THE major reason I really do not relish buying new phones is the effort it takes to transfer files and data.

So, it was a long time ago since I got the last one. It’s much easier now, very easy really, since there are the Cloud services. When I had the iPhone7 seven years ago, Cloud was a roundabout service, it was better to do without. Just use bluetooth to transfer, but still it takes time to set everything up.

Now there’s iCloud, perfect, really. You are just supposed to shift from your laptop to your new phone, except that... for the first time since my Motorola days, I lost a phone (yes, dears, I’m ancient, I even saw Minerva Linotype printing machines running and I once thought an IBM electric typewriter with a daisy wheel was a really cool equipment).

In this day and age in the Philippines, that is one of the worst that can happen because a phone has a sim card, and the horrors of transfering to a new phone with a new sim card can be daunting.

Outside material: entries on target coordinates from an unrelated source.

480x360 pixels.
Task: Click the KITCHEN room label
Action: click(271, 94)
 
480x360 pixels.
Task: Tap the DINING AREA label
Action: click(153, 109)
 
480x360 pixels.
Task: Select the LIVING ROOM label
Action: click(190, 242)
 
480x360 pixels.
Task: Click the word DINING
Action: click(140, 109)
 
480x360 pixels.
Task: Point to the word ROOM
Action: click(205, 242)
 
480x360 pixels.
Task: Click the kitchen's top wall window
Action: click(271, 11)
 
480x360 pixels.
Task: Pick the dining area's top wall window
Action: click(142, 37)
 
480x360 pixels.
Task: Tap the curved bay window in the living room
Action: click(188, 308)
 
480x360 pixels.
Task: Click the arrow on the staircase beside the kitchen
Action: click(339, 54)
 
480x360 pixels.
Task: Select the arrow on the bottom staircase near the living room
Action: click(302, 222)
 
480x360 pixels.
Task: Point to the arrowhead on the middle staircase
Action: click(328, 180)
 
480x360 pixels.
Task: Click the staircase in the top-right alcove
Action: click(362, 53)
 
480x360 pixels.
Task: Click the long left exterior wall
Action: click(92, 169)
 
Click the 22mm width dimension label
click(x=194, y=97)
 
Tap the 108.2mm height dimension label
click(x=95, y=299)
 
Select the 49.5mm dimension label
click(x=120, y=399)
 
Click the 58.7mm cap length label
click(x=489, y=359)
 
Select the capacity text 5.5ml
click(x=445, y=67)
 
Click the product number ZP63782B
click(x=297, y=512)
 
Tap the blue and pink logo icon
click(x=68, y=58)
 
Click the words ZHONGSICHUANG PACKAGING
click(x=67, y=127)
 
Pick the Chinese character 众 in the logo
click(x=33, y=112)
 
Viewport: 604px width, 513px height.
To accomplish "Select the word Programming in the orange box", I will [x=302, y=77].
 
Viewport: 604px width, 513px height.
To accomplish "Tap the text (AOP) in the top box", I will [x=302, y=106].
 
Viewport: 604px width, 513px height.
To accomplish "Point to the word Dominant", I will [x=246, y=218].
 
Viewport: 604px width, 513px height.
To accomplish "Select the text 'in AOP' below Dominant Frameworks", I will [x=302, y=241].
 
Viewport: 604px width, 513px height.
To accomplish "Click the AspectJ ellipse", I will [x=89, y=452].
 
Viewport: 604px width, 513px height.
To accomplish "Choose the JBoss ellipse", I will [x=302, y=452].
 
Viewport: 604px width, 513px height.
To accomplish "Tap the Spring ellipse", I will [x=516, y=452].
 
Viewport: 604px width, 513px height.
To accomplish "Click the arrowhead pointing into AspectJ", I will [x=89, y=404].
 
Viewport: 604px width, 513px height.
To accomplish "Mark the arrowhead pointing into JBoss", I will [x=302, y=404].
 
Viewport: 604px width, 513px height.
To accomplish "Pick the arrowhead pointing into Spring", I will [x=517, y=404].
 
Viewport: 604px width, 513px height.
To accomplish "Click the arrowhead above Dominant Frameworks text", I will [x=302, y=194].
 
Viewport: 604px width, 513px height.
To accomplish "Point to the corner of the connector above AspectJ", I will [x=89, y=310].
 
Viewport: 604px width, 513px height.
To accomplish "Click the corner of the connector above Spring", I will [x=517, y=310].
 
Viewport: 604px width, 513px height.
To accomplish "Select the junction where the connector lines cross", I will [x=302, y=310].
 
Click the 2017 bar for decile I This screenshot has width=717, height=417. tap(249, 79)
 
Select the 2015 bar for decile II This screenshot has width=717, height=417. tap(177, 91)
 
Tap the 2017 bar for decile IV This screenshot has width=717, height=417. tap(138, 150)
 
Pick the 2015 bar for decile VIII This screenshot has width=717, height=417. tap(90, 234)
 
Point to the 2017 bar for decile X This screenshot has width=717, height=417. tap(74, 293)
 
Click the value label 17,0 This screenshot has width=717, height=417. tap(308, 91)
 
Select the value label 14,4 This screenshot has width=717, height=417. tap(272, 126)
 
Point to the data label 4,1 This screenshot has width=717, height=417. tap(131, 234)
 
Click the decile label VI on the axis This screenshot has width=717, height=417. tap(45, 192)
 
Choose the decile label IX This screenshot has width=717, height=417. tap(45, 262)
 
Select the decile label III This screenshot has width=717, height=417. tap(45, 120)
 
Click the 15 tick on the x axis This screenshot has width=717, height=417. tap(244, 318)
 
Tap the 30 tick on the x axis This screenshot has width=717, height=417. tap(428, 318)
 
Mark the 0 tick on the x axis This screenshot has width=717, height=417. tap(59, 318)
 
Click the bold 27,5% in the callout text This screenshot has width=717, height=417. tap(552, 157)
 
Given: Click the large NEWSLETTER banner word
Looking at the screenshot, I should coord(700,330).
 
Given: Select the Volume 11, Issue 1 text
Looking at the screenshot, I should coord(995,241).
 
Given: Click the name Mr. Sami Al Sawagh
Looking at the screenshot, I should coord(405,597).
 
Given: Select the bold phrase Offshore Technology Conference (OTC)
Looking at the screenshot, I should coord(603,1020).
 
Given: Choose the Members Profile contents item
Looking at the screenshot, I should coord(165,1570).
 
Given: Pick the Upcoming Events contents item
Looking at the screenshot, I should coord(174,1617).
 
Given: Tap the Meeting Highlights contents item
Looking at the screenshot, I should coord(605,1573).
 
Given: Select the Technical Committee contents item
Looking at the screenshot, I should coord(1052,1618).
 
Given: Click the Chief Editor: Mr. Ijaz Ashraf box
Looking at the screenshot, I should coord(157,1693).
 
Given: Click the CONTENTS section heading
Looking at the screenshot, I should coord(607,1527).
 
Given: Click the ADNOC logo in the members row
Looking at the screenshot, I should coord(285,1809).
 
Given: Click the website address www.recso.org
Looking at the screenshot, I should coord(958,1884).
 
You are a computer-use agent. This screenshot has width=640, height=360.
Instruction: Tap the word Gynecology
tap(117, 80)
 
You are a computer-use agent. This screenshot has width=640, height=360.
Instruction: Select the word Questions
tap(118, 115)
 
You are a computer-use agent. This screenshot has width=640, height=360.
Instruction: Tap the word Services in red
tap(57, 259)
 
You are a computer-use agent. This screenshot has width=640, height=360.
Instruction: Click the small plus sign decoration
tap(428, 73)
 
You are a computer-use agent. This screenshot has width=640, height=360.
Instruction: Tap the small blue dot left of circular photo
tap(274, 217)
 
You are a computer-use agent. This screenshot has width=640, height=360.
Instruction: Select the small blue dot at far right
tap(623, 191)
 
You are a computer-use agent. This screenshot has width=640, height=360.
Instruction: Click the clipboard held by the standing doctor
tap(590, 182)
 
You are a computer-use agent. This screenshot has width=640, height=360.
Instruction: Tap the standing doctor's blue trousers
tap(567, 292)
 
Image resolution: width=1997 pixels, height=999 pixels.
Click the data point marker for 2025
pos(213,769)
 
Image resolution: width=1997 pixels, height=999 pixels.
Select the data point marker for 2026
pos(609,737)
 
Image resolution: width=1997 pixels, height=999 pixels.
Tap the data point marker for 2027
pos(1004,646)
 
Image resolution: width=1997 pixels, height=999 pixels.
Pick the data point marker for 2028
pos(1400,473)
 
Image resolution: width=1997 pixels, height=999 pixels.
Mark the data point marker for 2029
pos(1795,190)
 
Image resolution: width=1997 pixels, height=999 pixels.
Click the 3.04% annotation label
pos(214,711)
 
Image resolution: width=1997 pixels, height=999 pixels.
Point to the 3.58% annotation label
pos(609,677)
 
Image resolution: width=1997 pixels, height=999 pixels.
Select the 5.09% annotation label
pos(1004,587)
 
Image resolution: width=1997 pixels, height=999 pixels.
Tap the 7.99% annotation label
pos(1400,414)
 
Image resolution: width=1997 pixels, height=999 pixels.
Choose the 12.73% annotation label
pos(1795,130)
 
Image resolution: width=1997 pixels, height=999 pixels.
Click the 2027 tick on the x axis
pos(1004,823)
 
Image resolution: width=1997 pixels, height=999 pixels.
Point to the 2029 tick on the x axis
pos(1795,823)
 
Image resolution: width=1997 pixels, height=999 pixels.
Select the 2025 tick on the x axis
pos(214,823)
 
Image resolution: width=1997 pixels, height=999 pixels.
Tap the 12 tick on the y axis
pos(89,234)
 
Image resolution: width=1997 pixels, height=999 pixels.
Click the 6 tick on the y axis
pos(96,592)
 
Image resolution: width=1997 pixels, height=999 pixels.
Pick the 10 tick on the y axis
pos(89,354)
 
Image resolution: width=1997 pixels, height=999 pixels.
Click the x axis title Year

I have been stuck trying to bring my life back to normal for two full days now. First for my Android, and next for an iPhone. Life is starting to return to normal, sans a huge bunch of files that were inadvertently filed as in app and not in iCloud and the Facebook, which keeps on either logging me out or suggesting that I follow their security procedures that would lead me to create a new password. After five changes, I quit. You can see the long list of unread email messages from Facebook warning that an unknown device is trying to access my account, or that I logged in at this and that place, when time and action would point to me in Davao City.

Those are today’s inconveniences and we just have to live with it. In exchange, you get seamless shift from phone to laptop, depends on where you are. I usually use my phone to write articles and letters when I’m mobile or not at my desk and shift to laptop when I have a work desk. The convenience is just perfect for a person who can get stuck in a meeting or training or a car the whole day.

In between is the setting up. That part sucks. But I’m not about to give up and return to the old ways. I still have a lifetime to write and train, I cannot afford to let go of such convenience and be reliant on techie young ones to do the tasks for me.

That brings me to the young ones who cannot be bothered with a lifetime of learning. It makes me wonder for how long their sass and papogi like Kpop stars can carry them.

For all the conveniences of gadgets once set up, books still hold the key. Books that bring new knowledge or deeper understanding, not sex fantasies and gore. I’d concede to ebooks, for as long as you read them and not just stuff them in your gadgets unopened, for show.

Read, learn, and... teach. As Prof. Richard Phillips Feynman, an American theoretical physicist, and 1965 Nobel Prize winner once said: “If you want to master something, teach it.”

Here’s what you can learn from this professor called the Feynman Technique: Choose a concept you want to learn about

Explain it to a 12 year old

Reflect, Refine, and Simplify

Organize and Review.

Filipino Pranic Healing founder Grandmaster Choa Kok Sui said something similar to that in underlining the deep teachings that Pranic Healing carries with it: “When a teaching system is very advanced, you know this by its potency and simplicity.”

We can learn from these two esteemed men. The depth of your knowledge is not in how highfalutin your words are but how simple you have distilled deep teachings to make it understandable even by a regular 12-year-old. Read, learn, teach.